Voters who adopted the County Charter in 1968 provided for a citizen commission to be assembled every 10 years to review and propose charter updates to the County Council. The King County Charter is the foundation of county government and serves a role similar to that played by the U.S. Constitution.
The recommendations came after the commission held 55 meetings over more than a year.
The County Council has until Sept. 19 to decide which of the commission’s proposed amendments, if any, to place on the November ballot. The council may choose to take no action or defer action on any amendment until a future general election and, in fact, the commission proposed a schedule for phasing in its proposed amendments over the next three general elections.
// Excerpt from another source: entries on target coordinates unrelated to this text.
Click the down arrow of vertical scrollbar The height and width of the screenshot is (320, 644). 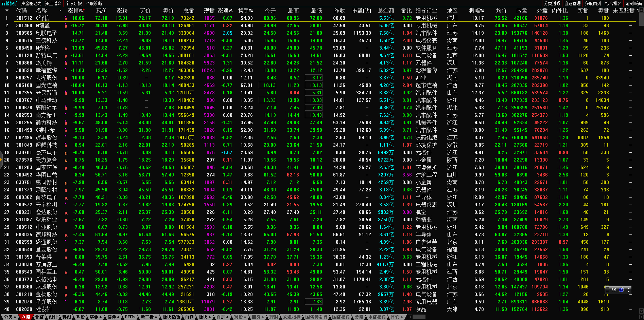point(641,311)
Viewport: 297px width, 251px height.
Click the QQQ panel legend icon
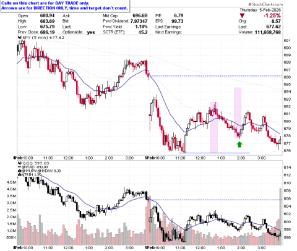pyautogui.click(x=20, y=163)
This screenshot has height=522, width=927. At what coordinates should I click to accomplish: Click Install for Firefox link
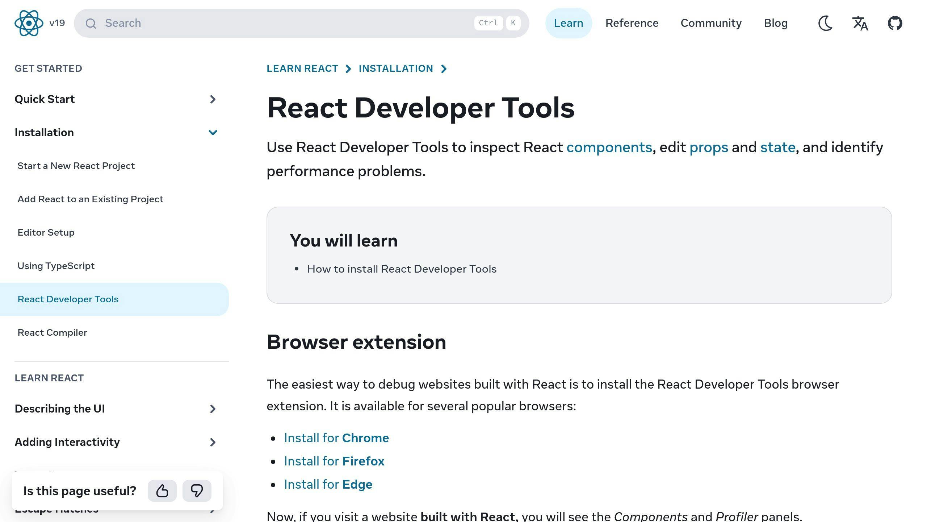click(x=334, y=460)
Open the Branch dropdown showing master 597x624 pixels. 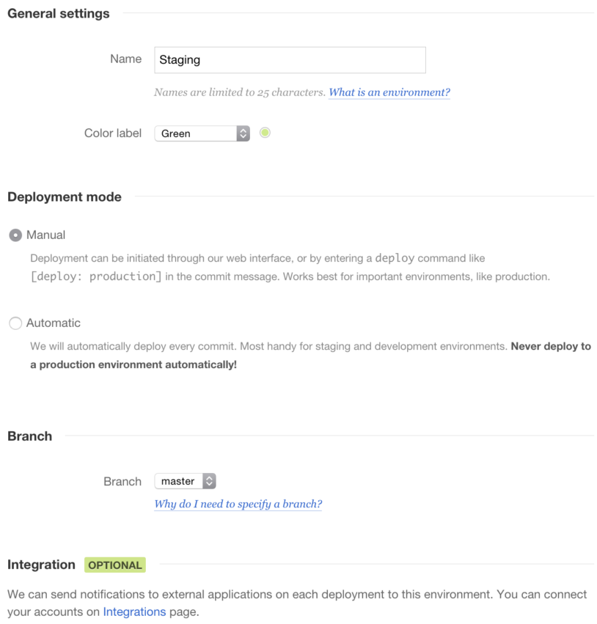[185, 481]
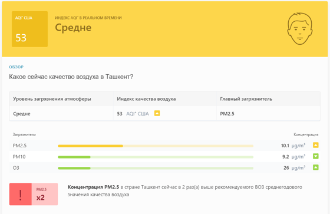
Task: Click the face icon in yellow banner
Action: 300,29
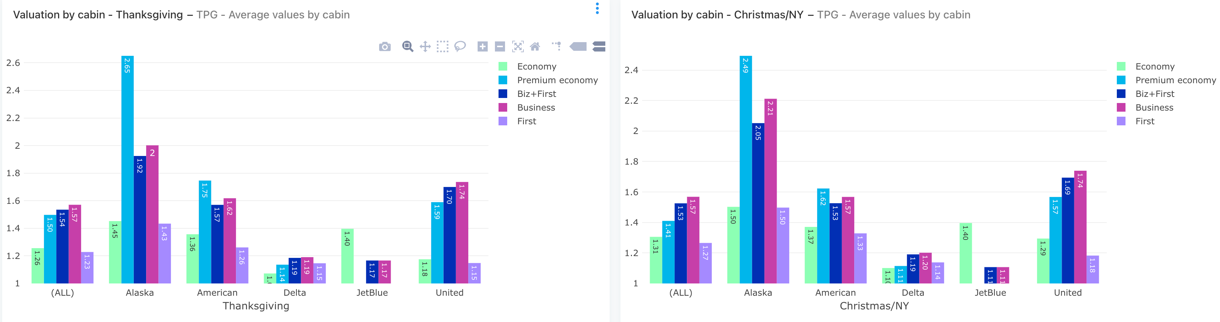Image resolution: width=1220 pixels, height=322 pixels.
Task: Toggle Biz+First series in Christmas/NY legend
Action: pos(1154,94)
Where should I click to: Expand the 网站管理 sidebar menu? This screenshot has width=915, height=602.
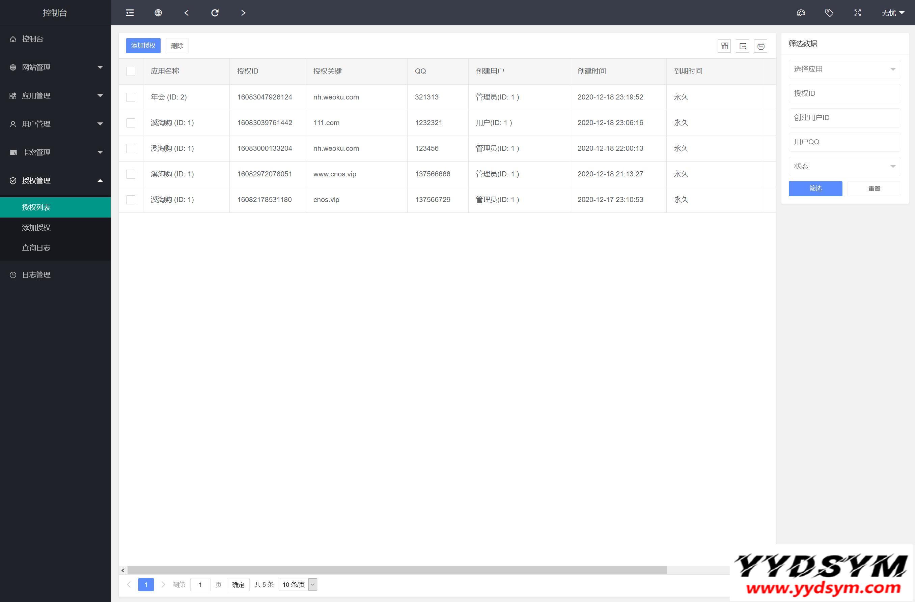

The 10 substantive amendments proposed are, in alphabetical order:
· Anti-Discrimination: Prohibit discrimination based on disability, sexual orientation, and gender identity or expression in county employment and contracting.
· Budget Timeline: Provide the County Council with an additional 20 days to review the Executive’s proposed budget, providing a total of 65 days for review.
· Charter Amendment by Citizen Initiative: Clarify the process by which citizens may amend the charter through initiative, and increase the signature threshold to 20 percent.
· Commission Procedures: Clarify the Commission appointment and confirmation process, and require the County Council to review all charter review commission recommendations and decide at an open public meeting how to proceed on each recommendation.
· Elections Deadlines: Authorize the county to establish deadlines by ordinance for submitting local ballot measures to the Elections Division.
· Elected Officials and Collective Bargaining: Require the Executive to provide for increased involvement of separately elected county officials, including the Sheriff, in collective bargaining.
· Open Space Protection: Establish additional protection for over 100,000 acres of open space properties in which the county owns an interest.
· Qualifications: Permit the council to establish additional qualifications for separately elected officials who head charter-based departments.
· Regional Committees: Reduce the number of county councilmembers on regional committees, establish a vice-chair position to be filled by a non-council member; and increase the authority of committees to initiate legislation and, in the case of the Regional Policy Committee, to adopt its own work program, including new subject matter that involves regional policies or plans.
· Unincorporated Areas Representation: Designate a high-level position within the Office of the Executive to represent the interests of rural and urban unincorporated area residents, and amend the Charter Preamble to reflect the county’s commitment to unincorporated areas.
The Commission also recommended two non-substantive, technical charter amendments:
· Budget Allotments: Remove the outdated requirement that county agencies submit estimates of spending to the Executive.
· Transitory Provisions: Remove obsolete charter language pertaining to the county’s transition to a home rule charter government and consolidation with Metro.